– Скромность, – говорит он, – конечно, украшает человека, но ведь и самоуничижение паче гордости. Так что чего уж там скромничать, вступайте, мы поможем.

Короче говоря, обласкал он меня, с ног до головы елеем обмазал. Только один раз заминка вышла. Спросил он меня про материальные дела, а я сдуру возьми и ляпни: я, мол, не за деньги, а бескорыстно.

Тут он первый раз с начала нашего разговора нахмурился. Посмотрел на меня подозрительно, и я понял: ему бескорыстные непонятны. Надо сказать, меня спасло то, что я тут же перестроился и сказал, что, вообще-то говоря, от денег отказываться не собираюсь.

– Да-да, – он радостно закивал, – мы все, конечно, трудимся не за деньги, но мы материалисты и этого не скрываем.

Он обещал мне помочь, как у них говорят, материально. И вообще много раз повторял одну и ту же фразу: «Мы поможем». А потом проводил до дверей, долго жал руку.

– Идите, товарищ Запятаев, работайте. И помните: такие товарищи, как вы, нам нужны.

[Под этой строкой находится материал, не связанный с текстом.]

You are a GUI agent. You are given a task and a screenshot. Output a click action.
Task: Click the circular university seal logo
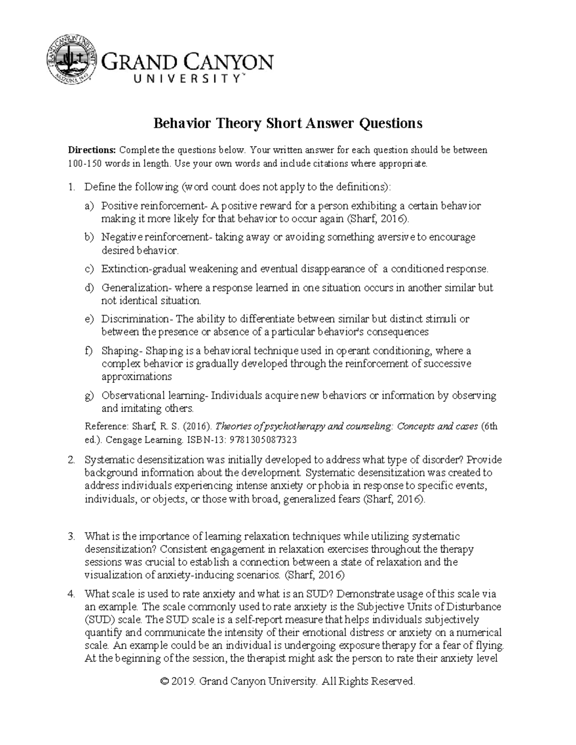pyautogui.click(x=72, y=59)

Я вышел на улицу совершенно ошалелый. Еще час назад, когда они везли меня в машине, я готовился к чему угодно – к тюрьме, к пытке, к смерти, а тут… Я шел, я улыбался, как дурак, а в ушах у меня все звучало: «Такие товарищи нам нужны». Ну, думаю, если вам нужны такие товарищи…

Тут Запятаев согнулся в три погибели, схватился за живот и мелко затрясся, словно в припадке. Чонкин испугался. Он думал, с напарником что-то случилось.

– Эй! Эй! Ты что? – кричал Чонкин, хватая его за плечо. – Ты чего это, а?

– Нет, – трясся Запятаев, медленно разгибаясь и рукавом вытирая слезы. – До сих пор, как вспомню, не могу удержаться от смеха. Нет, вы представляете, – повторял он, тыча себя пальцем в грудь, – им нужны такие товарищи…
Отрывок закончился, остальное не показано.